The Airborne Forces (قوات المظلات, /ar/) are the airborne forces brigade units, and one of two branches under the Administration of Special Units of the Egyptian Army, alongside the El Saa'qa Forces.

== History ==
The history of Egyptian paratroopers began when Egypt's military attaché in Britain observed the effectiveness of airborne forces during World War II. In 1946, he proposed the creation of an Egyptian Paratroop Regiment, an idea welcomed by the High Command of the Armed Forces. Political and economic conditions delayed the program until 1951. That year, four army officers, First Lieutenants Mohammed Atif Abdel Ghaffar, Sobhi Mohammad El Malah, Mohammed Gamal Suleiman, and Abdel Qawi Izet Mahgoub, attended airborne training in the United Kingdom. They returned to Egypt in late 1951 and performed the first airborne jump in Egypt on 10 July 1952, which is now celebrated as the Airborne's national day.
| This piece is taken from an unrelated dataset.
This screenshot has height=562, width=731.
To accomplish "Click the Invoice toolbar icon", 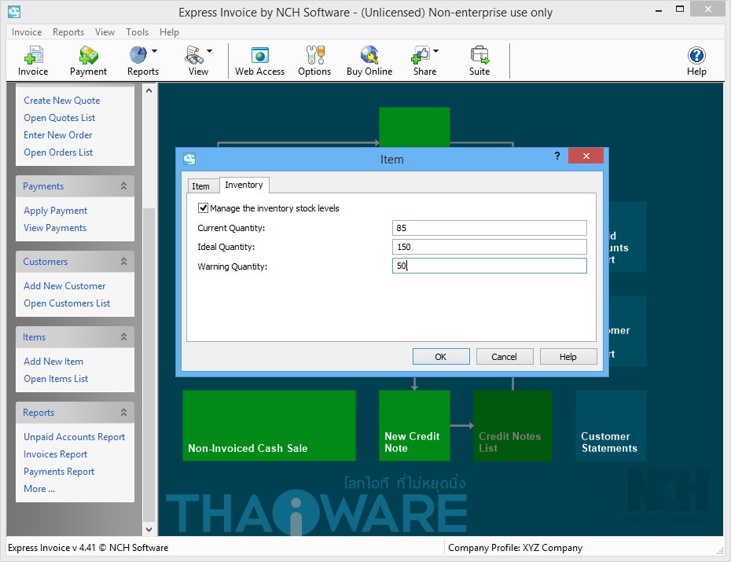I will 33,56.
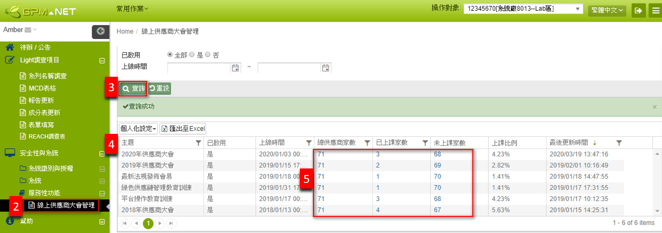Open the 繁體中文 language dropdown
662x233 pixels.
(x=607, y=10)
Later, more officers received airborne training in the UK. The only officer sent to the United States for the Rangers course was Saad El Shazly, who completed it in 1954 and subsequently founded the Egyptian Paratroopers School. Volunteers were trained by the returning officers. In 1955, the 75th Parachute Battalion was established, with Shazly commanding it from 1955 to 1959.

=== UN Mission ===
A UAR parachute battalion was dispatched to the Congo on 9 August 1960 as part of the United Nations Operation in the Congo. Reports indicate this battalion was the 75th Airborne Battalion. It initially consisted of 350 Egyptians (four companies) and 150 Syrians (one company), all speaking French or English, under the command of Saad el-Shazly. Later reports listed its strength as 550. Although initially slated for Coquilhatville, the battalion spent much of its time at the airport in Léopoldville.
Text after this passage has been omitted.